WHAT IS EXPECTED - Retype the records below exactly. Leave nothing out.

RECORDS FOR THIS EXERCISE -

* * * * * * * * *

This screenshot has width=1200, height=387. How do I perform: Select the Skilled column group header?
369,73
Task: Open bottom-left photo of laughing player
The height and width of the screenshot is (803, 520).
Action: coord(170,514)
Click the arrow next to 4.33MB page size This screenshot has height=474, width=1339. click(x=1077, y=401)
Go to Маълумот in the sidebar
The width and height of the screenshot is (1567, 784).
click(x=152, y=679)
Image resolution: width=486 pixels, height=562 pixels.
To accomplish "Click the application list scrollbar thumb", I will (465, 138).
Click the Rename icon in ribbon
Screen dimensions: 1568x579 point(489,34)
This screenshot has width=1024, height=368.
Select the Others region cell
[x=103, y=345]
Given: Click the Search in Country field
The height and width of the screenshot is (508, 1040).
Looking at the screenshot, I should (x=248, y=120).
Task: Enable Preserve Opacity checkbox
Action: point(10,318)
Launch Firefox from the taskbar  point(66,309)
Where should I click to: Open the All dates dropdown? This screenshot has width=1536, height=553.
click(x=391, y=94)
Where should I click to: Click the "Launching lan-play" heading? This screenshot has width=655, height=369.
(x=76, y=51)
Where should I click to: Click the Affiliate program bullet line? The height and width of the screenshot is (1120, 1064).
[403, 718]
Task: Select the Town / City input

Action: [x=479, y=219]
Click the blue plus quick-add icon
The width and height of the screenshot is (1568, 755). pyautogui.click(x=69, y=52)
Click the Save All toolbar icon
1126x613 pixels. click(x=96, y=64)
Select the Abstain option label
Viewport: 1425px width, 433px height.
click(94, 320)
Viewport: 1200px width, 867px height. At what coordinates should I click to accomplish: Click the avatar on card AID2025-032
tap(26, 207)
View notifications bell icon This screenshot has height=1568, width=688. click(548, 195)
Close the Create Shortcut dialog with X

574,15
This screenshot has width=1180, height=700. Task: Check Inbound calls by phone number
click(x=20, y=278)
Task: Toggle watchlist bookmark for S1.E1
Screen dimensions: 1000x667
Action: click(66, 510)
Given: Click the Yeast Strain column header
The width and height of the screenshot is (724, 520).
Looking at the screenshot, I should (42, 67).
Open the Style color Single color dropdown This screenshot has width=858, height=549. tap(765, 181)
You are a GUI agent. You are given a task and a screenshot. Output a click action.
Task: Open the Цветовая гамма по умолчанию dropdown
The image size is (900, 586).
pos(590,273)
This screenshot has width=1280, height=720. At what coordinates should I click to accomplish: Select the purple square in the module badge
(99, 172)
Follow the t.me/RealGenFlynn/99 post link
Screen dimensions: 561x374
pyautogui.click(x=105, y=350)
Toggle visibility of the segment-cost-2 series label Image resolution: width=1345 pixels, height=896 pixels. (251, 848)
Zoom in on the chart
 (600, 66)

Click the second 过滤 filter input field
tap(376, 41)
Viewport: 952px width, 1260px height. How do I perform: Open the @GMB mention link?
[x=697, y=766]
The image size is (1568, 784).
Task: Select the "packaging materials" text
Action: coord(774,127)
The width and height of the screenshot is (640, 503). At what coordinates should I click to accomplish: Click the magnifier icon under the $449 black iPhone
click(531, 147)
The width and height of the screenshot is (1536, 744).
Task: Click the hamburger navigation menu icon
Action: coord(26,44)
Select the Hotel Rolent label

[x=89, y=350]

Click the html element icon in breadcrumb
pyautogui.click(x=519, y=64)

* * * * * * * * *

EXERCISE ANSWER -
This screenshot has width=1200, height=387. How do I perform: Select the Skilled column group header?
369,73
Task: Open bottom-left photo of laughing player
The height and width of the screenshot is (803, 520).
Action: coord(170,514)
Click the arrow next to 4.33MB page size This screenshot has height=474, width=1339. click(x=1077, y=401)
Go to Маълумот in the sidebar
The width and height of the screenshot is (1567, 784).
click(x=152, y=679)
Image resolution: width=486 pixels, height=562 pixels.
To accomplish "Click the application list scrollbar thumb", I will (465, 138).
Click the Rename icon in ribbon
Screen dimensions: 1568x579 point(489,34)
This screenshot has width=1024, height=368.
Select the Others region cell
[x=103, y=345]
Given: Click the Search in Country field
The height and width of the screenshot is (508, 1040).
Looking at the screenshot, I should (x=248, y=120).
Task: Enable Preserve Opacity checkbox
Action: point(10,318)
Launch Firefox from the taskbar  point(66,309)
Where should I click to: Open the All dates dropdown? This screenshot has width=1536, height=553.
click(x=391, y=94)
Where should I click to: Click the "Launching lan-play" heading? This screenshot has width=655, height=369.
(x=76, y=51)
Where should I click to: Click the Affiliate program bullet line? The height and width of the screenshot is (1120, 1064).
[403, 718]
Task: Select the Town / City input

Action: [x=479, y=219]
Click the blue plus quick-add icon
The width and height of the screenshot is (1568, 755). pyautogui.click(x=69, y=52)
Click the Save All toolbar icon
1126x613 pixels. click(x=96, y=64)
Select the Abstain option label
Viewport: 1425px width, 433px height.
click(94, 320)
Viewport: 1200px width, 867px height. At what coordinates should I click to accomplish: Click the avatar on card AID2025-032
tap(26, 207)
View notifications bell icon This screenshot has height=1568, width=688. click(548, 195)
Close the Create Shortcut dialog with X

574,15
This screenshot has width=1180, height=700. Task: Check Inbound calls by phone number
click(x=20, y=278)
Task: Toggle watchlist bookmark for S1.E1
Screen dimensions: 1000x667
Action: click(66, 510)
Given: Click the Yeast Strain column header
The width and height of the screenshot is (724, 520).
Looking at the screenshot, I should (42, 67).
Open the Style color Single color dropdown This screenshot has width=858, height=549. tap(765, 181)
You are a GUI agent. You are given a task and a screenshot. Output a click action.
Task: Open the Цветовая гамма по умолчанию dropdown
The image size is (900, 586).
pos(590,273)
This screenshot has width=1280, height=720. At what coordinates should I click to accomplish: Select the purple square in the module badge
(99, 172)
Follow the t.me/RealGenFlynn/99 post link
Screen dimensions: 561x374
pyautogui.click(x=105, y=350)
Toggle visibility of the segment-cost-2 series label Image resolution: width=1345 pixels, height=896 pixels. (251, 848)
Zoom in on the chart
 (600, 66)

Click the second 过滤 filter input field
tap(376, 41)
Viewport: 952px width, 1260px height. How do I perform: Open the @GMB mention link?
[x=697, y=766]
The image size is (1568, 784).
Task: Select the "packaging materials" text
Action: coord(774,127)
The width and height of the screenshot is (640, 503). At what coordinates should I click to accomplish: Click the magnifier icon under the $449 black iPhone
click(531, 147)
The width and height of the screenshot is (1536, 744).
Task: Click the hamburger navigation menu icon
Action: coord(26,44)
Select the Hotel Rolent label

[x=89, y=350]

Click the html element icon in breadcrumb
pyautogui.click(x=519, y=64)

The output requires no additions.